Quem é o esposo de Iemanjá?

Na rica tradição afro-brasileira, especialmente no candomblé, Iemanjá é uma das orixás mais reverenciadas, conhecida como a rainha das águas salgadas e mãe protetora de todos os filhos do mar. Sua história é profundamente simbólica, entrelaçando mito, espiritualidade e ancestralidade.

Segundo relatos orais e textos que resgatam a sabedoria dos ancestrais, Iemanjá teria se casado com Olofin, o rei de Ifé, cidade sagrada considerada berço da civilização yorùbá, nas terras da Nigéria. Juntos, tiveram muitos filhos, simbolizando a fertilidade, o cuidado e a força materna que ela carrega até hoje.

No entanto, a lenda vai além da união formal. Com o tempo, Iemanjá sentiu-se inquieta com a rotina do palácio, cansada da ausência de novidades e movimento. Foi então que, segundo o mito, escolheu seguir seu próprio caminho — rumo ao mar. Sua transformação em divindade das ondas representa não apenas uma fuga, mas uma busca por liberdade, autonomia e conexão com o infinito.

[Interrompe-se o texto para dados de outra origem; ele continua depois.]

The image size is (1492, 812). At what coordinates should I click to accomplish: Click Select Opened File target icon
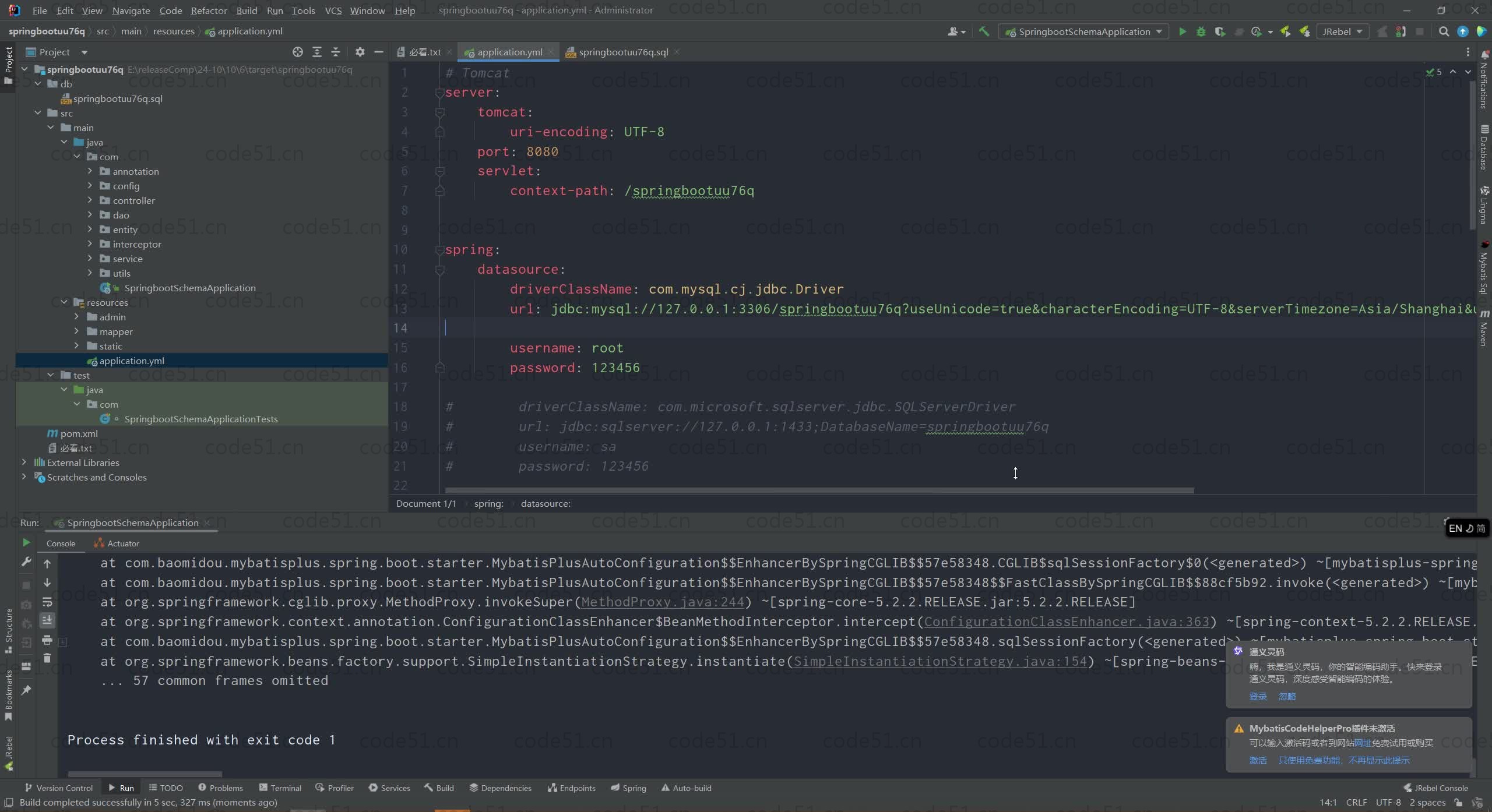pyautogui.click(x=298, y=52)
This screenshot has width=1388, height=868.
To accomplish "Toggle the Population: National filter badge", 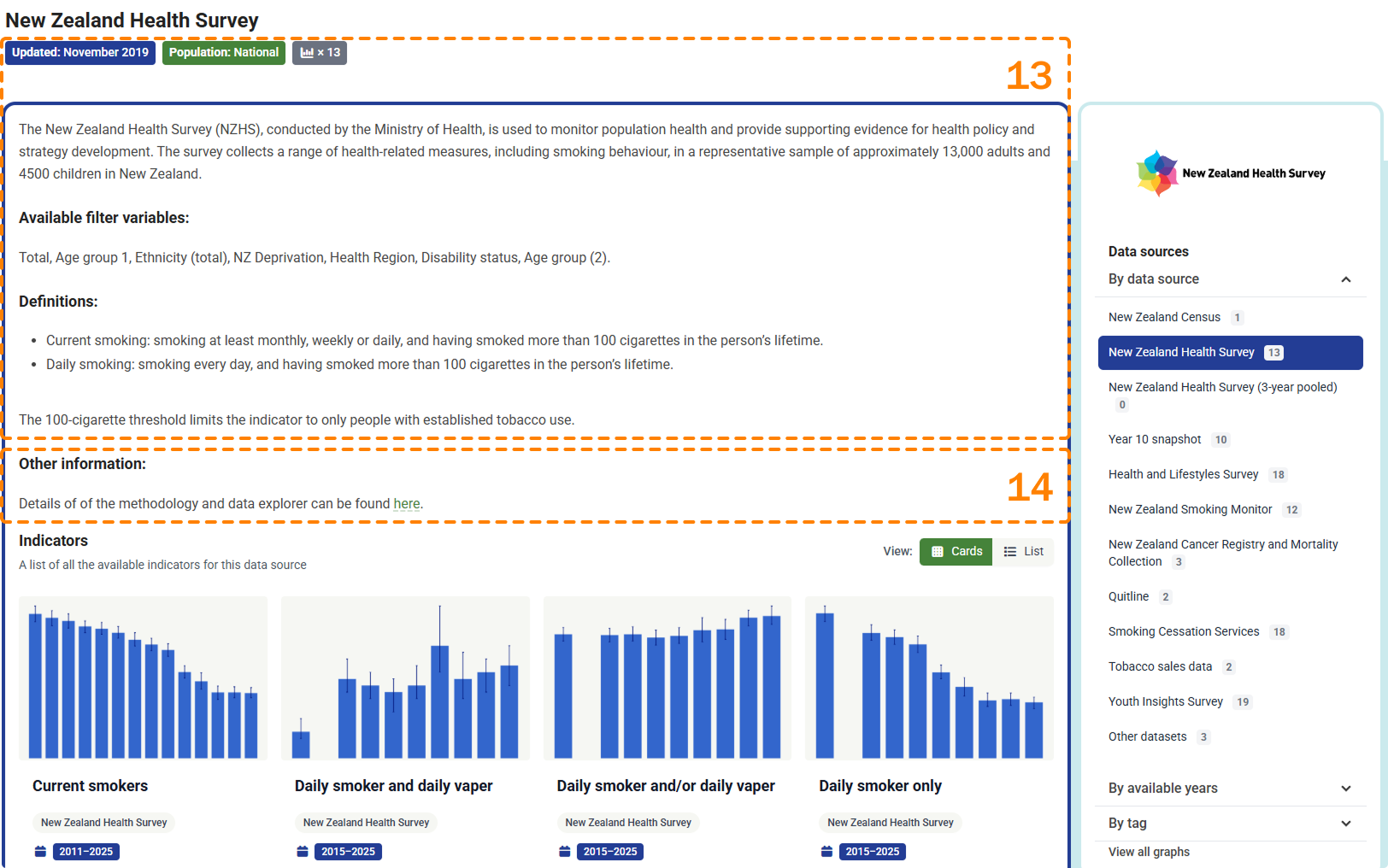I will tap(223, 52).
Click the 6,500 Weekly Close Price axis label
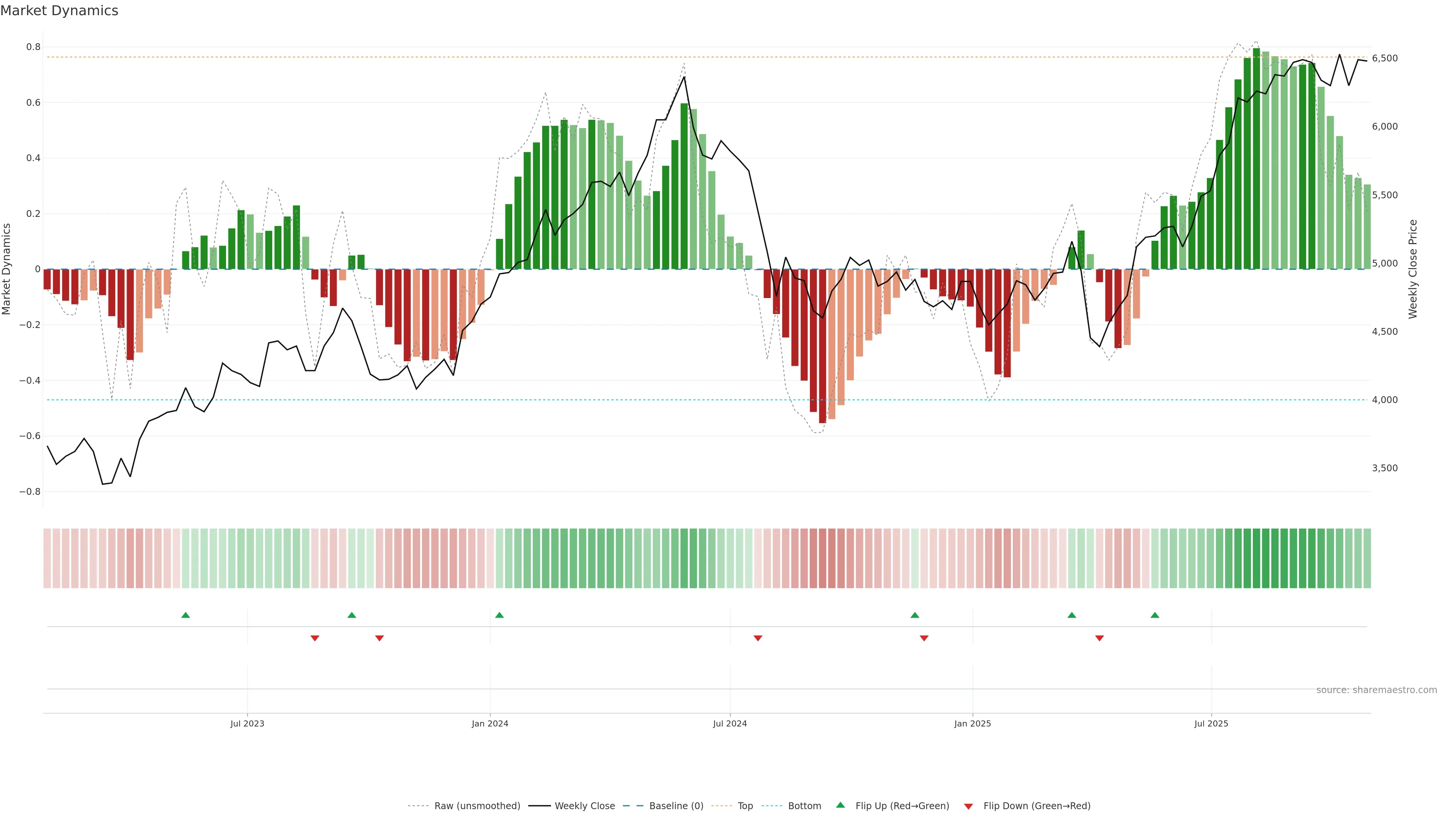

Essa jornada de Iemanjá é celebrada anualmente por milhares de pessoas nas praias do Brasil, especialmente no dia 2 de fevereiro. Flores, espelhos, colares e mensagens de carinho são levados pelas águas como oferendas a quem escolheu o oceano como reino.

Assim, o casamento com Olofin não é apenas um fato mitológico, mas um capítulo que mostra a evolução de Iemanjá: de esposa real a deusa universal, eterna e livre.